In an open letter to parents from New York State principals and written by local principals including Sean Feeney of The Wheatley School in Old Westbury and Carol Burris of South Side High School, the group outlines 11 problems they see with the state assessments and cautions about the tests' future impact.
"Under current conditions, we fear that the hasty implementation of unpiloted assessments will continue to cause more harm than good," read the letter drafted last month. It has 3,160 signatures, including 248 principals from Long Island.
DATA: English opt-out numbers | Math opt-out numbers
LI test scores - ENGLISH: Grade 3 | 4 | 5 | 6 | 7 | 8
LI test scores - MATH: Grade 3 | 4 | 5 | 6 | 7 | 8
MORE: BOCES proposes changes | Take a sample math test
This latest missive against the more rigorous Common Core learning standards and the high-stakes testing associated with it follows a week where top state education officials faced irate parents, teachers and others in two community forums on Long Island.
Also, the New York State PTA called for a one-year moratorium on tests linked to Common Core curricula, even as it continues to support the more rigorous national academic standards.
Another community forum is scheduled for Nov. 26 from 6 p.m. to 8 p.m. at Eastport-South Manor High School in Manorville. Seats in the school's auditorium, which has a capacity of 1,000, will be available on a first-come basis. The event will be live-streamed also, via a link from State Sen. Kenneth LaValle's website. Additional seating will be available in an overflow room.
LaValle, a Port Jefferson Republican, has asked superintendents of the more than 30 school districts in his senatorial area to select a speaker/questioner and has advised them that questions will be reviewed beforehand.
The last Long Island forum this year is scheduled for Dec. 9 in Nassau County, but a time and location have not yet been announced.
New York State Education Commissioner John King Jr. and chancellor of the State Board of Regents, Merryl Tisch, called the community forums "tremendously helpful" in a statement released Friday.
Jon Burman, a spokesman for the state Department of Education, said that the state is seeking adjustments for students with disabilities and those who are English-language learners and wants to avoid double testing of advanced math students in eighth grade.
"The Board of Regents and the commissioner are committed to the uninterrupted implementation of the Common Core in New York's classrooms. At the same time, however, we will continue to seek public input and will make adjustments along the way," Burman said.
The principals' letter says that testing has increased dramatically and the tests take too long. It also said ambiguous questions are peppered throughout the exams and that children have become stressed out taking them. The tests threaten other instructional initiatives and widen the achievement gap, the letter said. Educators say there is no way to know how the tests help children and how much they cost local taxpayers.

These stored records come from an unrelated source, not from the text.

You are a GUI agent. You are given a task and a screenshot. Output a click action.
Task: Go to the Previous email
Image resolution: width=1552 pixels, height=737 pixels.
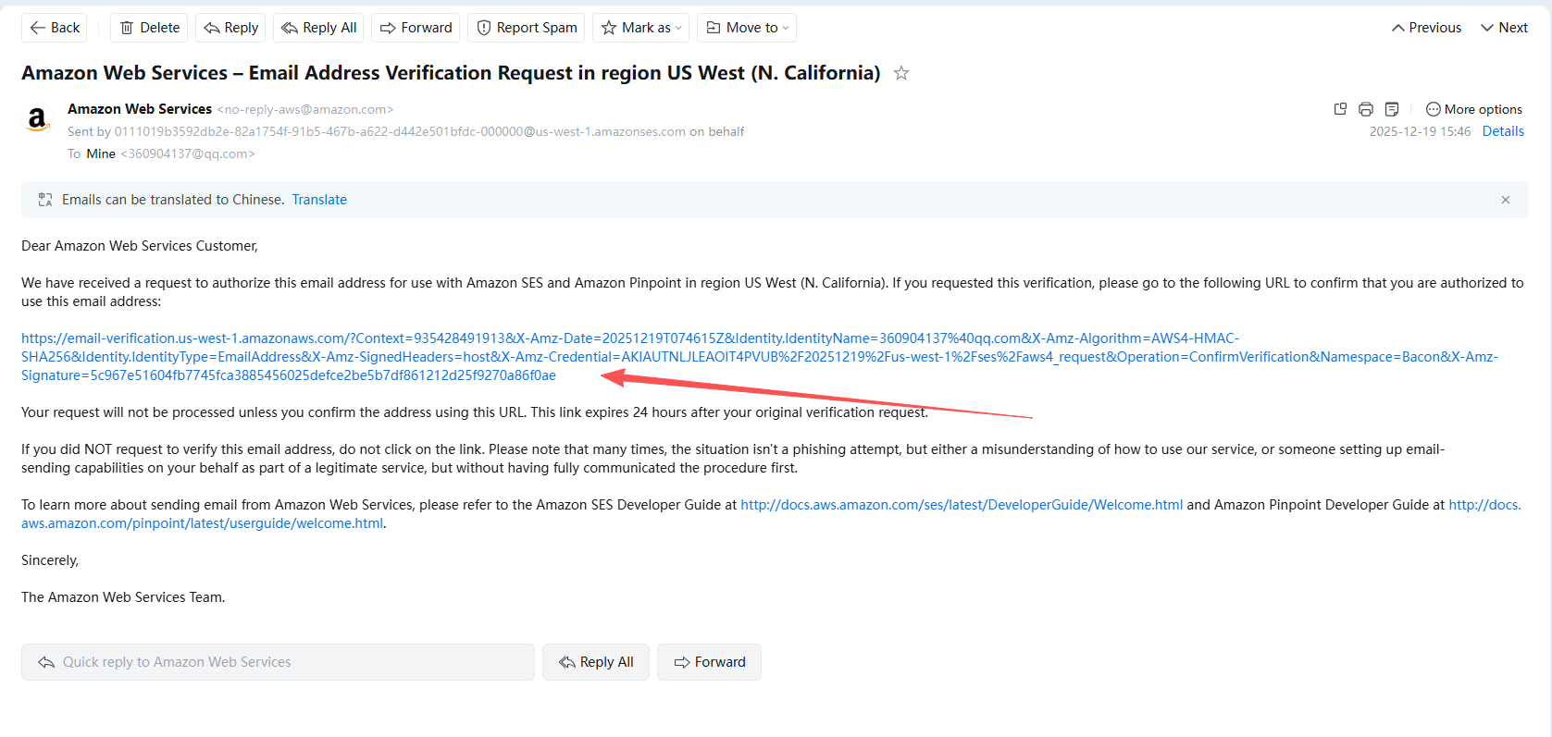1426,28
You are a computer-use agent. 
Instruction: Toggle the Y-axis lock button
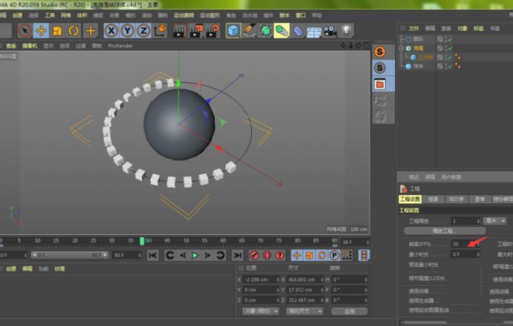point(127,31)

Two local principals in 2011 wrote a similar note about teacher evaluations, which for the first time were tied to student performance. While the written protest didn't stop the state's move to the controversial evaluation system -- New York's participation was tied to a $700 million federal grant -- Feeney said the note raised awareness about the plan.
"We felt that the state Department of Education wasn't listening," Feeney said. "Were we surprised when the state Department of Education continued to not listen? Sadly, we were not."
Valerie Jackson, principal of Belmont Elementary School in North Babylon, said she has nothing against the philosophy of Common Core, but rather how it was implemented.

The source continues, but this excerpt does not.